EXERCISE GOAL. Everything from the line with "At what coordinates should I click to accomplish: Select" to the last line of the listing must be retyped exactly, both ends included, with the pictures dropped.

MATERIAL SHOWN.
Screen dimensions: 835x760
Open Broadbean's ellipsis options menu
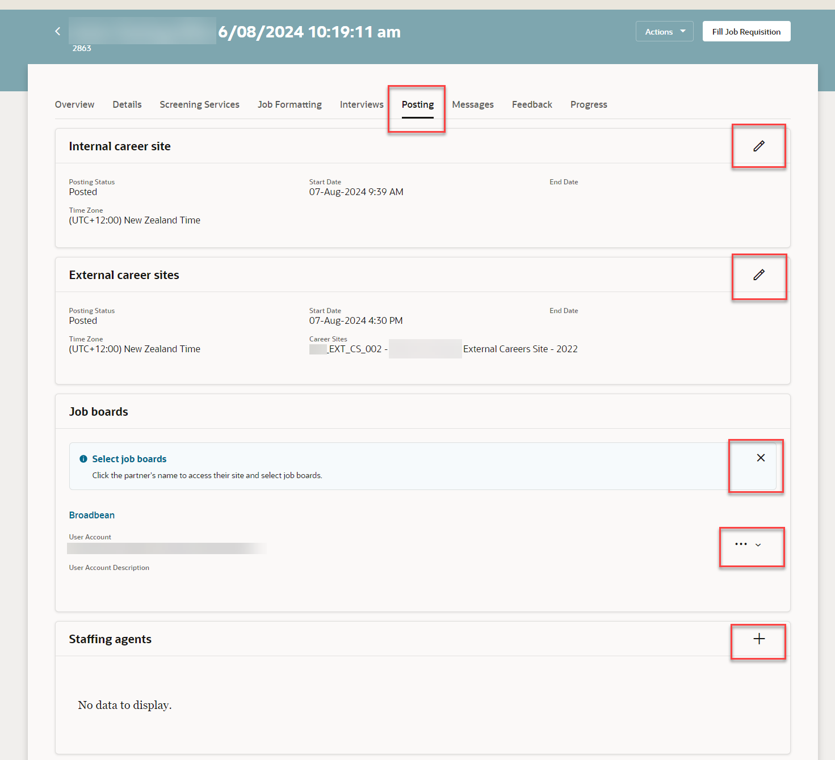pos(741,544)
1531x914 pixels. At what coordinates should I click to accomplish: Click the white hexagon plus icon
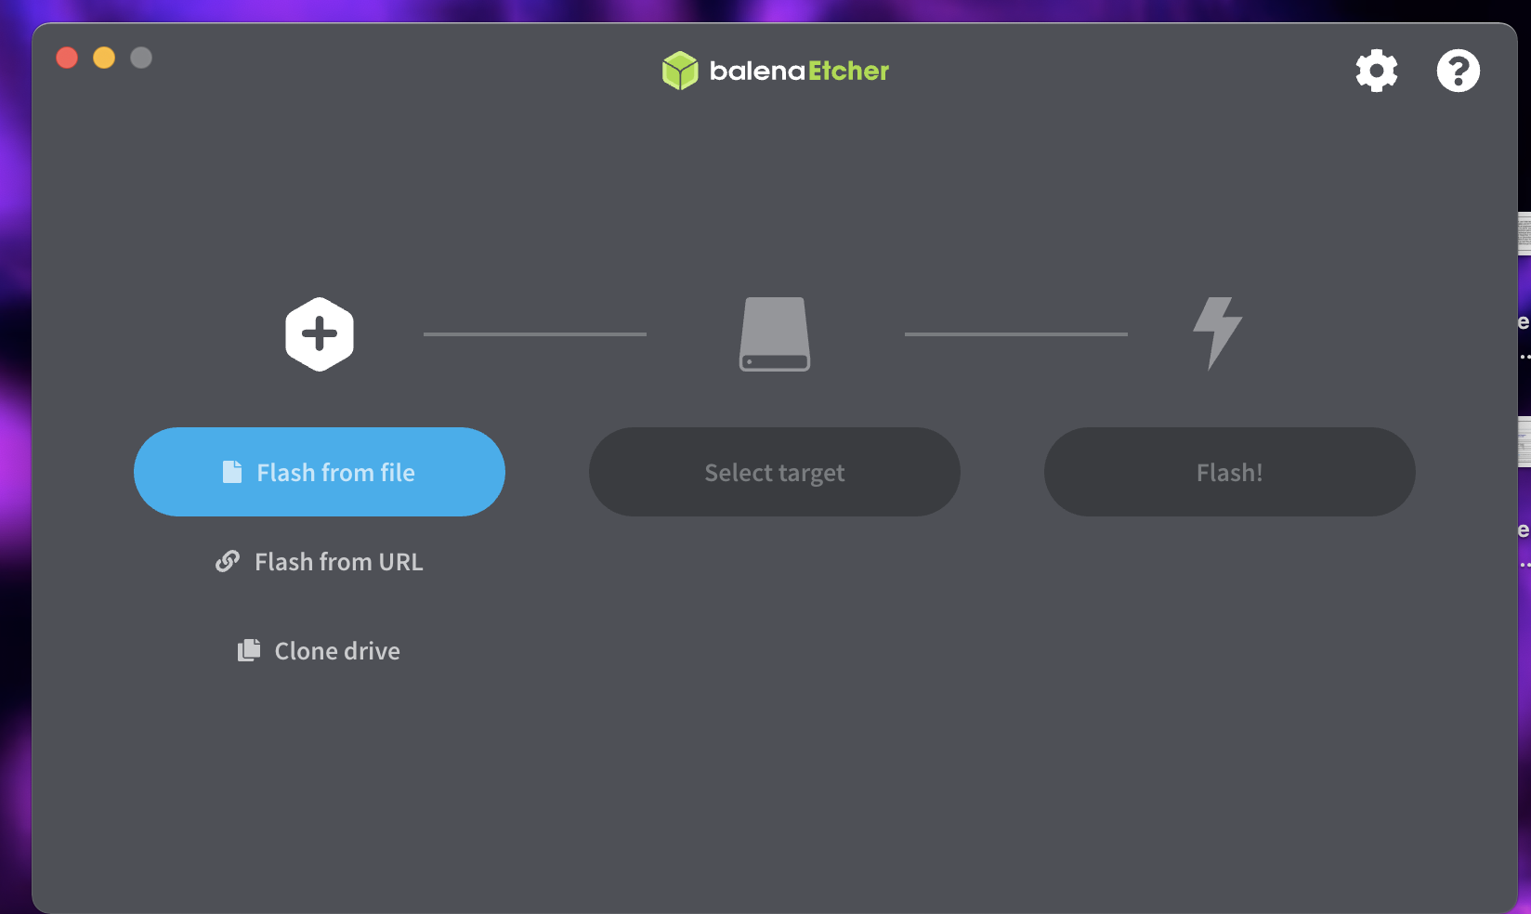320,334
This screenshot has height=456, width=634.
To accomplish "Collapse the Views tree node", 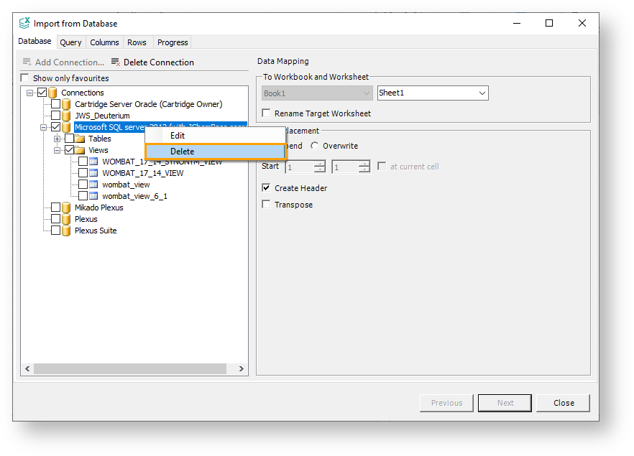I will pyautogui.click(x=58, y=150).
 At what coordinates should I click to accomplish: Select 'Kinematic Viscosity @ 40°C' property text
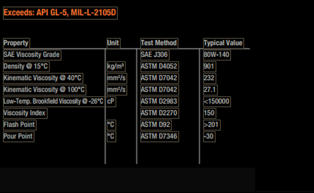[43, 78]
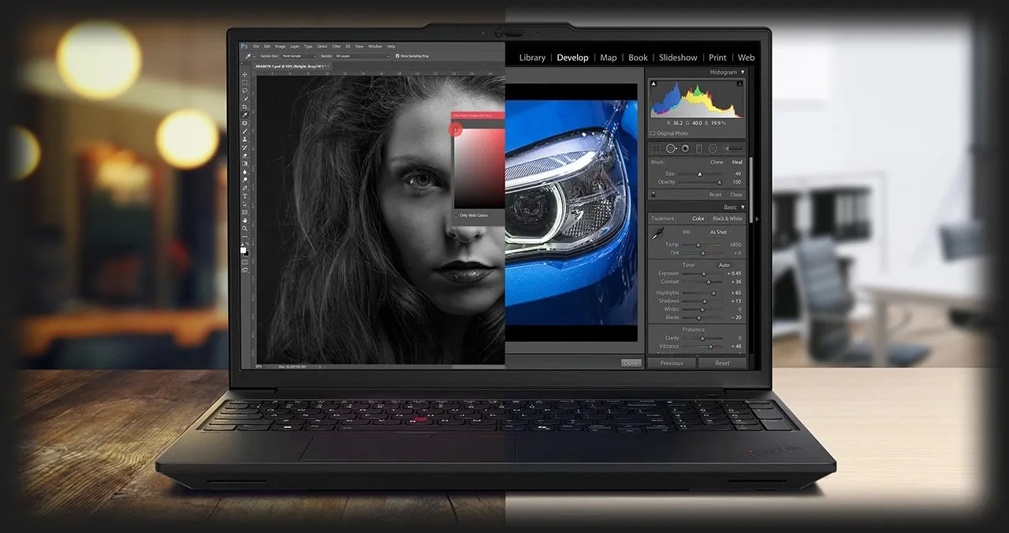Enable the Show Sampling Ring checkbox
This screenshot has width=1009, height=533.
point(398,56)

FINAL ANSWER.
 At what coordinates should I click to accomplish: Select 'Kinematic Viscosity @ 40°C' property text
[43, 78]
Enable the Show Sampling Ring checkbox
This screenshot has width=1009, height=533.
point(398,56)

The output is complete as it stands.